Greetings,
We appreciate the help received from this list during the development of the Memento MediaWiki Extension [1].
We have recently completed work with the World Wide Web Consortium (W3C) to bring Memento TimeTravel [2] capabilities to both their wiki and all W3C specifications - such as those for HTML and CSS [3, 4]. Their wiki runs the Memento MediaWiki Extension.
In 2012, we began a dialog about bringing Memento to Wikipedia [5], which resulted in a decision to conduct a pilot on English Wikipedia, but that effort stalled. The biggest concern at the time was the maturity of the PHP code in our extension. This has since been addressed, with thanks to many on this list. We also conducted performance testing during development to ensure minimal impact to MediaWiki installations [6]. Code for the current version of the extension, 2.1.4, is located in gerrit [7].
Considering the consensus from the RFC was to start a pilot of Memento on English Wikipedia, how do we start that process again?
Thanks in advance,
Shawn M. Jones
[1] https://www.mediawiki.org/wiki/Extension:Memento [2] https://tools.ietf.org/html/rfc7089 [3] https://www.w3.org/blog/2016/08/memento-at-the-w3c/ [4] http://blog.dshr.org/2016/09/memento-at-w3c.html [5] https://en.wikipedia.org/wiki/Wikipedia:Requests_for_comment/Memento [6] http://arxiv.org/abs/1406.3876 [7] https://gerrit.wikimedia.org/r/#/admin/projects/mediawik i/extensions/Memento
On Mon, Sep 12, 2016 at 10:57 AM, Shawn Jones jones.shawn.m@gmail.com wrote:
Considering the consensus from the RFC was to start a pilot of Memento on English Wikipedia, how do we start that process again?
Hi Shawn,
Thanks for your previous email, with all of the links.
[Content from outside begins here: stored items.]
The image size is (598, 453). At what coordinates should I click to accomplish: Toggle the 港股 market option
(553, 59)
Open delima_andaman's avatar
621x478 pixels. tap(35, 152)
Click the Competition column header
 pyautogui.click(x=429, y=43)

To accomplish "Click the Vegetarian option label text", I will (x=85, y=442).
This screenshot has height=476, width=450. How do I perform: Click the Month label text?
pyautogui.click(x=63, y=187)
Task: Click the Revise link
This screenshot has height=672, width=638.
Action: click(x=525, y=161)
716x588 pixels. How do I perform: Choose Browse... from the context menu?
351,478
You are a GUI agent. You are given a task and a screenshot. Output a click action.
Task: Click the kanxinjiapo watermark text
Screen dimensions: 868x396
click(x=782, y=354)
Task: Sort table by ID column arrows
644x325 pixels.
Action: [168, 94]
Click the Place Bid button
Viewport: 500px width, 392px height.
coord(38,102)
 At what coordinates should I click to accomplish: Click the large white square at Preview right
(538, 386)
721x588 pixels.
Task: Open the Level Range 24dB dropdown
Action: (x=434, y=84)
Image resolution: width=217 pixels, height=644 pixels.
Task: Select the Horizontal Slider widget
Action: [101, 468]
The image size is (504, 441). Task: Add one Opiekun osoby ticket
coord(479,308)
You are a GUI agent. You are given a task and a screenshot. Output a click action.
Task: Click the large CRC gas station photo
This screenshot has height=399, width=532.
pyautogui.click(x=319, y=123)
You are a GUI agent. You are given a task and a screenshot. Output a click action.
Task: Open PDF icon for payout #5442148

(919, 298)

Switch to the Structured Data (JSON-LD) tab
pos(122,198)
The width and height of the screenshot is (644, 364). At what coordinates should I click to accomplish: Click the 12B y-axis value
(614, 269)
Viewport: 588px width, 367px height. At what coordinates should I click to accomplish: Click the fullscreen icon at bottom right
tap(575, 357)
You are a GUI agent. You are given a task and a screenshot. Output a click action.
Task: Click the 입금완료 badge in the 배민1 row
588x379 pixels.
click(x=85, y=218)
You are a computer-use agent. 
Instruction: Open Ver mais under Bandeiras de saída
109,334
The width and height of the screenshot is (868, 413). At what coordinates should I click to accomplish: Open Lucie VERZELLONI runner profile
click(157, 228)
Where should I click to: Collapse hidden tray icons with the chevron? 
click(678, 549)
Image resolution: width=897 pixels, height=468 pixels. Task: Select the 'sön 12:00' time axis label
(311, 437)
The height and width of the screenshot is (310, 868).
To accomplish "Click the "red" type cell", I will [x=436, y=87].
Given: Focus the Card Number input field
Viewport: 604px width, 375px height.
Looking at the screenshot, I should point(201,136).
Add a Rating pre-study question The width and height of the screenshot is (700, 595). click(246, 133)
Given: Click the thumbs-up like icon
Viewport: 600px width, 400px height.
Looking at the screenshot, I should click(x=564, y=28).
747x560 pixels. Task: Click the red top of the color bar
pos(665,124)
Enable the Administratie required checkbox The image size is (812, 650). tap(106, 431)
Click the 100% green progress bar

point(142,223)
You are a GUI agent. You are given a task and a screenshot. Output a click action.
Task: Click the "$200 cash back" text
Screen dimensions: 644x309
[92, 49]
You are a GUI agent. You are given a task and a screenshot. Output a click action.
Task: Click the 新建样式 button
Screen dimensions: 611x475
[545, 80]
Several of us investigated this in 2013, and we responded back in 2013 when we declined this in Bugzilla in 2013: https://phabricator.wikimedia.org/T36778#384480
As I recall, older versions of this never fully addressed the caching and infrastructure implications of using HTTP headers. Am I remembering that correctly? Is there something different about current versions?
Rob
Dear Rob,
Thanks for your response.
I would like to start by pointing out that the 2013 Phabricator ticket pertained to a significantly different version of the Memento MediaWiki extension. It’s 2016 by now, and the current version of the extension was developed from scratch with a grant from the Andrew Mellon foundation, and with interaction from MediaWiki developers, both on and off of the wikitech-l list. As a matter of fact, there are currently even two Memento extensions: one that only adds HTTP headers used by the Memento protocol and relies on an external TimeGate, another one that implements all aspects of the Memento protocol. In our work with the W3C, the latter was used, bringing all aspects of Memento to the W3C wiki.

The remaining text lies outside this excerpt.